Before we get into the details of what needs to be done, however, let’s digress one last time. Usually, we focus on the work needed to ensure that Google can find our important pages, and that is certainly a good thing. However, we should not forget that there are probably pages that we do not want Googlebot to find, such as old URLs with thin content, duplicate URLs (such as sorting parameters and e-commerce filters), special promo code pages, staging or test pages, and so on.

This is also what crawling management is for, allowing us to steer crawlers away from certain pages and sections of the site. And these are the common and most effective methods.

  • Robots.txt

We have mentioned it several times: robots.txt files are located in the root directory of Web sites and suggest which parts of the site search engines should and should not crawl, as well as the speed at which they crawl the site , via specific directives.

  • Sitemap

Sitemaps can also be useful: they are, as the name makes clear, a list of URLs on the site that crawlers can use to discover and index content. One of the easiest ways to make sure Google finds your pages with the highest priority is to create a file that meets Google’s standards and submit it through Google Search Console. Although submitting a sitemap does not replace the need for good site navigation, it can certainly help crawlers follow a path to all important pages.

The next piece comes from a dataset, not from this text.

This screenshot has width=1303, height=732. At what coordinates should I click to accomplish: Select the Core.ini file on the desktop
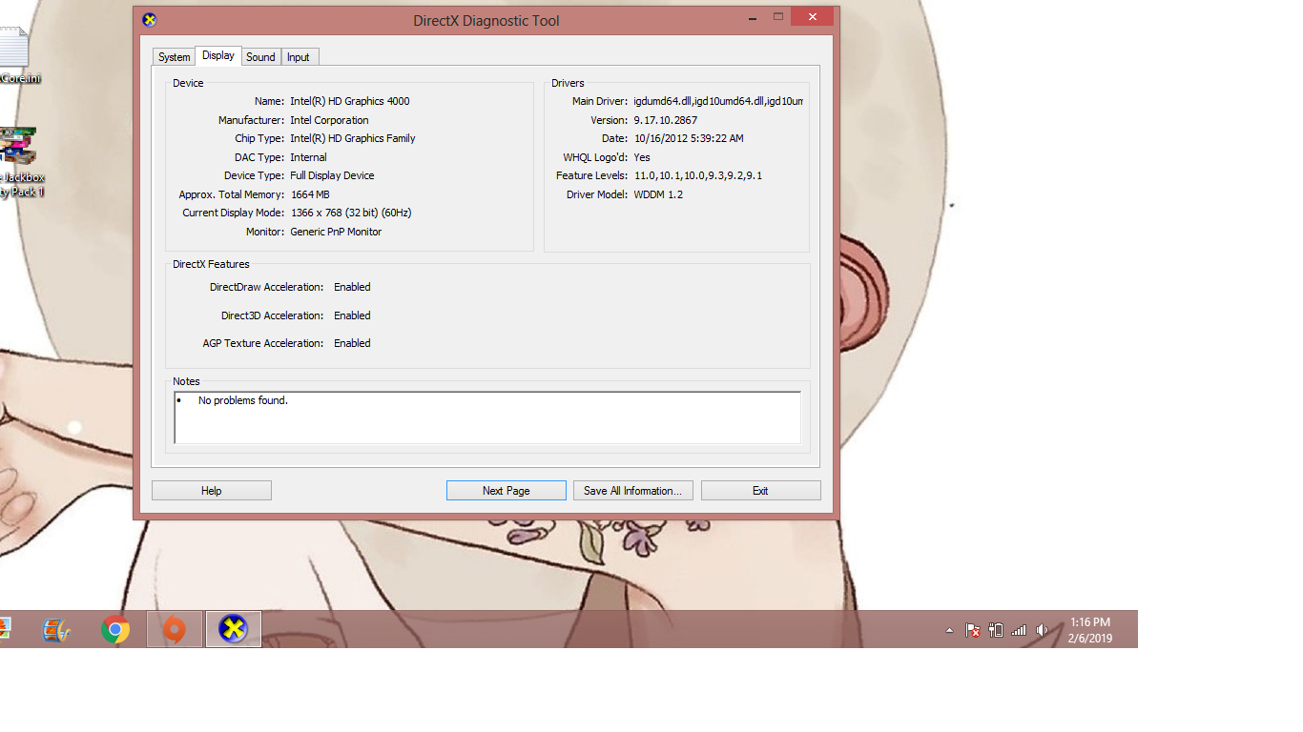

Sometimes, navigation errors can prevent crawlers from seeing the entire site: this is the case of mobile navigation showing different results than desktop navigation, JavaScript-enabled (and not HTML-enabled) menu items, customization or display of navigation unique to a specific type of visitor over others (which could appear as cloaking to crawlers), failure to link to a primary page of the site in the navigation, hidden text within non-text content, content hidden behind login forms, and so on.

According to experts, it is essential for the website to have clear navigation and useful URL folder structures.

At the same time, a clean information architecture should be set up, following the practice of organizing and labeling content in a way that improves efficiency and findability for users, on the premise that the best information architecture is intuitive, that is, it allows users not to think much about scrolling through the site or finding something.

  • Optimizing the crawl budget

Finally, there are the technical interventions to optimize the crawl budget, which is the average number of URLs Googlebot scans on the site before exiting, and thus serves to prevent Googlebot from wasting time scanning unimportant pages and risking ignoring important ones. The crawl budget is very important on very large sites with tens of thousands of URLs, but it is never a bad idea to prevent crawlers from accessing content that we are definitely not interested in. What we need to make sure is not to block a crawler’s access to pages on which we have added other directives, such as canonical or noindex tags: if Googlebot is blocked from a page, it will not be able to see the instructions there.